> _Aim of the task_: Only the lines below starting at the one containing "Screen dimensions: 1169x791" and ending at the one containing "You are a computer-use agent. Viewport: 1206px" belong in the answer, each copied exactly.

Top of Data to use

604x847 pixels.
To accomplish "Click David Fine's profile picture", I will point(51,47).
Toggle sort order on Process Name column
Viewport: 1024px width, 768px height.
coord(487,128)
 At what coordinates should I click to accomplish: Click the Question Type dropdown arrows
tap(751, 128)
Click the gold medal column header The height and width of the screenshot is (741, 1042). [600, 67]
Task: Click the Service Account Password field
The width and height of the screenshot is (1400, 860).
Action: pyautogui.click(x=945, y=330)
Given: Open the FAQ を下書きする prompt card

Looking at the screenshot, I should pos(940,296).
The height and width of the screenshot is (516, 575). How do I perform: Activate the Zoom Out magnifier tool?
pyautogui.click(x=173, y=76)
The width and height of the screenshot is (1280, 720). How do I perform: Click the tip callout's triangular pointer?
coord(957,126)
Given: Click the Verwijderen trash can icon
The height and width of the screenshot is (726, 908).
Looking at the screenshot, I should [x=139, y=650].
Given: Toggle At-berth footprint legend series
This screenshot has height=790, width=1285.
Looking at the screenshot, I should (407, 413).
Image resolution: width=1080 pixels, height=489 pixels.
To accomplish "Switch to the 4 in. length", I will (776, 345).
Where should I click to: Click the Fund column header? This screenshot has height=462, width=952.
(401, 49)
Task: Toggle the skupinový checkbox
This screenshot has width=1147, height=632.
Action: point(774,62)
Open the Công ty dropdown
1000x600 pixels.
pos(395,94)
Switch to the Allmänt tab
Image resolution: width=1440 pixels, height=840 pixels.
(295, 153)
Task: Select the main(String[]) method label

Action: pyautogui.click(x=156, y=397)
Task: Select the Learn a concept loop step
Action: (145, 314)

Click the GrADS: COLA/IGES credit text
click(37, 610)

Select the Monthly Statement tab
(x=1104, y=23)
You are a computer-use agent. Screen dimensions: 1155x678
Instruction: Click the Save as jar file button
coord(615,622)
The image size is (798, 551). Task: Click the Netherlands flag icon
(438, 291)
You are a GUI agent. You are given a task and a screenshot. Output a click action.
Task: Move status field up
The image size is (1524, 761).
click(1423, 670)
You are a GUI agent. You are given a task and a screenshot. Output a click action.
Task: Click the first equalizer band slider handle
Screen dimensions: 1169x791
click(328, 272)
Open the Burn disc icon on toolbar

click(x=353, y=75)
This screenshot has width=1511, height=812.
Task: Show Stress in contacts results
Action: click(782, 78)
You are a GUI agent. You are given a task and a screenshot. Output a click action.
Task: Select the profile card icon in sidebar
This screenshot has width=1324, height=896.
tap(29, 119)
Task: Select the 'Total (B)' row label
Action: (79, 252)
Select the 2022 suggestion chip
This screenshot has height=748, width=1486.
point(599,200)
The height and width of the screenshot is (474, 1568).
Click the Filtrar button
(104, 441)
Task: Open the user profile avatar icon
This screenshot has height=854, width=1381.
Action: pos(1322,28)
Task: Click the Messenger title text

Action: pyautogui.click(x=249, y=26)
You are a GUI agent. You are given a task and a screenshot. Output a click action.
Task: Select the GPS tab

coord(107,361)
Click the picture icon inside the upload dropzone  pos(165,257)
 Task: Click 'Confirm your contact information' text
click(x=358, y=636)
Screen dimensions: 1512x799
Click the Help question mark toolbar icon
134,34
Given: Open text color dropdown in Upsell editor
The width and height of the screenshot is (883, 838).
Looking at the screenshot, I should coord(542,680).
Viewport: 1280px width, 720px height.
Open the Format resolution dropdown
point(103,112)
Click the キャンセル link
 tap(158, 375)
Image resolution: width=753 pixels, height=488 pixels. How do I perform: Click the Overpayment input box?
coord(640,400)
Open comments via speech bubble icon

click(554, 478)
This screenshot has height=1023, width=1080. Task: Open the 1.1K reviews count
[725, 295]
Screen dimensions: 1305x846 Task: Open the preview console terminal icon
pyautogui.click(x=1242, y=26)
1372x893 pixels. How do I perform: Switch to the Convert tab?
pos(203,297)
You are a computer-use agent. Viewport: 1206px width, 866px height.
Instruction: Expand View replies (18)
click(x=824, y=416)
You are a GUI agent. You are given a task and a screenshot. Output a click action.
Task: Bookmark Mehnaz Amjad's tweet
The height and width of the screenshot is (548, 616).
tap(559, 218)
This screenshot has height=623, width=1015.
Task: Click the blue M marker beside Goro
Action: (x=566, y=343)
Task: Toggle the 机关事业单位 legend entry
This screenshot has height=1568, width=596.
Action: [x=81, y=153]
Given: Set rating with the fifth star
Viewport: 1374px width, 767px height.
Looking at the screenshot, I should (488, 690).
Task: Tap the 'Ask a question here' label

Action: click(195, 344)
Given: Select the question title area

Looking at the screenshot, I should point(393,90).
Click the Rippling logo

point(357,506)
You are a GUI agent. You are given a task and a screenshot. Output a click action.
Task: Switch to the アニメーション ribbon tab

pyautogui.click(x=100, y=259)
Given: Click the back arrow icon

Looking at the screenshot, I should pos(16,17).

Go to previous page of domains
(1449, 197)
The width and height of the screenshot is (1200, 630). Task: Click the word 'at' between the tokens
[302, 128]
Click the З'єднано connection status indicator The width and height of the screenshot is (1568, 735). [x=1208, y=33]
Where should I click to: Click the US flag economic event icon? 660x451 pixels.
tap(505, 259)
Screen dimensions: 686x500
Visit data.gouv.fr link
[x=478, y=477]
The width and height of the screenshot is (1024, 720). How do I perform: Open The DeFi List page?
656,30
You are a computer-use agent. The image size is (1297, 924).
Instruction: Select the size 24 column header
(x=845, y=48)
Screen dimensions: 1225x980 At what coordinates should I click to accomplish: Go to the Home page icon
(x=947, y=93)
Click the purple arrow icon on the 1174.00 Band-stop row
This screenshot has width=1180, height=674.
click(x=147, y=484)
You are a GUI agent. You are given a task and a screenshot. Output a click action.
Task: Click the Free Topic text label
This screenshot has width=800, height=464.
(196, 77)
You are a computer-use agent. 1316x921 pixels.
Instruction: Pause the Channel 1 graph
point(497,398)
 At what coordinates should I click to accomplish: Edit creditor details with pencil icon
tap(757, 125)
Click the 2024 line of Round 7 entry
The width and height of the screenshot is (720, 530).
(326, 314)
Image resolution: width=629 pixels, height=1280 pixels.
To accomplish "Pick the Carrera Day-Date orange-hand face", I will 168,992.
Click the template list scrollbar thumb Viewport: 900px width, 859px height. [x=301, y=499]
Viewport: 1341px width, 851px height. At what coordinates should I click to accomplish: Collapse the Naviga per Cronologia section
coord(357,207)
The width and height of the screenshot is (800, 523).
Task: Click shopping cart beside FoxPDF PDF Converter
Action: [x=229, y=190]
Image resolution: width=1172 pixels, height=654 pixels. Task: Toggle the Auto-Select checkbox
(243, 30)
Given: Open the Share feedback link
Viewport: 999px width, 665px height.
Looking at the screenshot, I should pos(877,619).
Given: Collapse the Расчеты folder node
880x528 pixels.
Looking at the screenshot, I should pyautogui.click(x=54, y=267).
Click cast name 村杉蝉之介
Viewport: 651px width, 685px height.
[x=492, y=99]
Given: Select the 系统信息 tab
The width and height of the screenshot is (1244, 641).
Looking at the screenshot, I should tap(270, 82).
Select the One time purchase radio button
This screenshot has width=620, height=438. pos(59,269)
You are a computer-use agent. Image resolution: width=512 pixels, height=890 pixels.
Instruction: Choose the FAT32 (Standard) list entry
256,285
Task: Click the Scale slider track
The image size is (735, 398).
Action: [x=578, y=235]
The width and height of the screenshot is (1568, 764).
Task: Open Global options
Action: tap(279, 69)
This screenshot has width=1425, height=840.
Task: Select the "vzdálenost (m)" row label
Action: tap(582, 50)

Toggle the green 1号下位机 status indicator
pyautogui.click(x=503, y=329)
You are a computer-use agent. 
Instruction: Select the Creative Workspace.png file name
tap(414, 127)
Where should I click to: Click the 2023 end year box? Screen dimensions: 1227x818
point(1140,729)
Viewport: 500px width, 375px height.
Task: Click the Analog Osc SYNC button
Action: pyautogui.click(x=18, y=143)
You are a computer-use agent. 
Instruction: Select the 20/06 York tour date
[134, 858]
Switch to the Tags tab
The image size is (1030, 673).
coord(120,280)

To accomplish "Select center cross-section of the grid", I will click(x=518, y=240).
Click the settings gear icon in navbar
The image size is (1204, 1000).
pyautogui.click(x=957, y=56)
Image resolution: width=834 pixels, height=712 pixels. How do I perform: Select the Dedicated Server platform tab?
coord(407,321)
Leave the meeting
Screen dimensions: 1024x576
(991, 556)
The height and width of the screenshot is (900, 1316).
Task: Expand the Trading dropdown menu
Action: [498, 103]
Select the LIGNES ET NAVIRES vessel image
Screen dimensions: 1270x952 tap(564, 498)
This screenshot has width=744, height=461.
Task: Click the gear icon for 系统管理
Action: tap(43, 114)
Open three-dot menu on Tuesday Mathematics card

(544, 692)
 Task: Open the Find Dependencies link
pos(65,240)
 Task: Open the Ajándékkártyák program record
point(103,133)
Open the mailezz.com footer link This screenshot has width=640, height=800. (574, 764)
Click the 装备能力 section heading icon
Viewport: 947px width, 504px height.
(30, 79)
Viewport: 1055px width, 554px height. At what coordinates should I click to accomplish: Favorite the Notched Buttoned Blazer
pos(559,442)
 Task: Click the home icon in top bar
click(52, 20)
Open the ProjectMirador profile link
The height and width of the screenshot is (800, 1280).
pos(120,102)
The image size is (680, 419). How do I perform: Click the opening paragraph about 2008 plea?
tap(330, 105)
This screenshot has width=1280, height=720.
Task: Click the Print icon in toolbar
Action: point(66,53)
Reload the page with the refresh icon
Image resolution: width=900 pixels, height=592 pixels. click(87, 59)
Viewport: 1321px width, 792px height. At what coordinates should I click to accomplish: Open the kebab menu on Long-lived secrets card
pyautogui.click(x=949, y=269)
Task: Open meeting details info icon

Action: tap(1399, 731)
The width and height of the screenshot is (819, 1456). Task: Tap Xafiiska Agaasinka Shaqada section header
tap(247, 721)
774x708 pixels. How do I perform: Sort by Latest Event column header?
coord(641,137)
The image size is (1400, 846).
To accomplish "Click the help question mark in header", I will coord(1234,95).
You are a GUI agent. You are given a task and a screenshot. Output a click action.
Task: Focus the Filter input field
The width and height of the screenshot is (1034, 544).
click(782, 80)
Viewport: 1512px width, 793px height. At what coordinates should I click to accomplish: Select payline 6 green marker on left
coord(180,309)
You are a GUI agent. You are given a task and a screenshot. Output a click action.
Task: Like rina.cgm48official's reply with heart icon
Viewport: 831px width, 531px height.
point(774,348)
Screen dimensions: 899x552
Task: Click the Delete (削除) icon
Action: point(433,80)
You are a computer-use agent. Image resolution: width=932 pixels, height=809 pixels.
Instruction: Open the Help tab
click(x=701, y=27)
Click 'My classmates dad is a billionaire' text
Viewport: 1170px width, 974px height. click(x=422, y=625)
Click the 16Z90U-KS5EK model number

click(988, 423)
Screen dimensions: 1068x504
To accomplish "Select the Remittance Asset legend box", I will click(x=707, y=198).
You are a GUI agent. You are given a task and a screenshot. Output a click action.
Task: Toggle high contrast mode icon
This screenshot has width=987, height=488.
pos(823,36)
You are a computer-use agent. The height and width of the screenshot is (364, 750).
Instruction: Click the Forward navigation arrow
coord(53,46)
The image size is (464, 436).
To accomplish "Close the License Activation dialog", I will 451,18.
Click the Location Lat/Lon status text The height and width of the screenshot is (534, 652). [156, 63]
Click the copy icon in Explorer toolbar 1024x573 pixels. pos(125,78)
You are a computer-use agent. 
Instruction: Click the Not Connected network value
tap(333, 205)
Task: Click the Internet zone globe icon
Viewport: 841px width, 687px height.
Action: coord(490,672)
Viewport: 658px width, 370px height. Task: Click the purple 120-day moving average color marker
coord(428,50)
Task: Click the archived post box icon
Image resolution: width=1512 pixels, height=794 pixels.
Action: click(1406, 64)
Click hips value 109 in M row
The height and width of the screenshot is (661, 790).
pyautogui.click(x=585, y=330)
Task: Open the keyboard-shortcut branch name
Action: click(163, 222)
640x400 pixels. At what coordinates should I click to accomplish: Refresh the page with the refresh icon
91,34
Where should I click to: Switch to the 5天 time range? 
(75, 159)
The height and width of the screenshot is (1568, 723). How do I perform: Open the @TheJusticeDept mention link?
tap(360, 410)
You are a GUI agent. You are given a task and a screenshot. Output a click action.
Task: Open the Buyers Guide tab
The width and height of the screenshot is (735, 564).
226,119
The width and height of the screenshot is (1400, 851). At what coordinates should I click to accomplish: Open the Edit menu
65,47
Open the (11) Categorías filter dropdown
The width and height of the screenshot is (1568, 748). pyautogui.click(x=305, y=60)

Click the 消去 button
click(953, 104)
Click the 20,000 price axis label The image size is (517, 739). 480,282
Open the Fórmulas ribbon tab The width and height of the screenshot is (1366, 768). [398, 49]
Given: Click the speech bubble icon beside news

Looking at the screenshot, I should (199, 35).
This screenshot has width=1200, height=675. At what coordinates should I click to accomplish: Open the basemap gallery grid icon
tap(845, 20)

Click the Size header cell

Bottom of Data to use

> _Response area_:
Screen dimensions: 1169x791
click(328, 272)
Open the Burn disc icon on toolbar

click(x=353, y=75)
This screenshot has width=1511, height=812.
Task: Show Stress in contacts results
Action: click(782, 78)
You are a GUI agent. You are given a task and a screenshot. Output a click action.
Task: Select the profile card icon in sidebar
This screenshot has width=1324, height=896.
tap(29, 119)
Task: Select the 'Total (B)' row label
Action: (79, 252)
Select the 2022 suggestion chip
This screenshot has height=748, width=1486.
point(599,200)
The height and width of the screenshot is (474, 1568).
Click the Filtrar button
(104, 441)
Task: Open the user profile avatar icon
This screenshot has height=854, width=1381.
Action: pos(1322,28)
Task: Click the Messenger title text

Action: pyautogui.click(x=249, y=26)
You are a GUI agent. You are given a task and a screenshot. Output a click action.
Task: Select the GPS tab

coord(107,361)
Click the picture icon inside the upload dropzone  pos(165,257)
 Task: Click 'Confirm your contact information' text
click(x=358, y=636)
Screen dimensions: 1512x799
Click the Help question mark toolbar icon
134,34
Given: Open text color dropdown in Upsell editor
The width and height of the screenshot is (883, 838).
Looking at the screenshot, I should coord(542,680).
Viewport: 1280px width, 720px height.
Open the Format resolution dropdown
point(103,112)
Click the キャンセル link
 tap(158, 375)
Image resolution: width=753 pixels, height=488 pixels. How do I perform: Click the Overpayment input box?
coord(640,400)
Open comments via speech bubble icon

click(554, 478)
This screenshot has height=1023, width=1080. Task: Open the 1.1K reviews count
[725, 295]
Screen dimensions: 1305x846 Task: Open the preview console terminal icon
pyautogui.click(x=1242, y=26)
1372x893 pixels. How do I perform: Switch to the Convert tab?
pos(203,297)
You are a computer-use agent. Viewport: 1206px width, 866px height.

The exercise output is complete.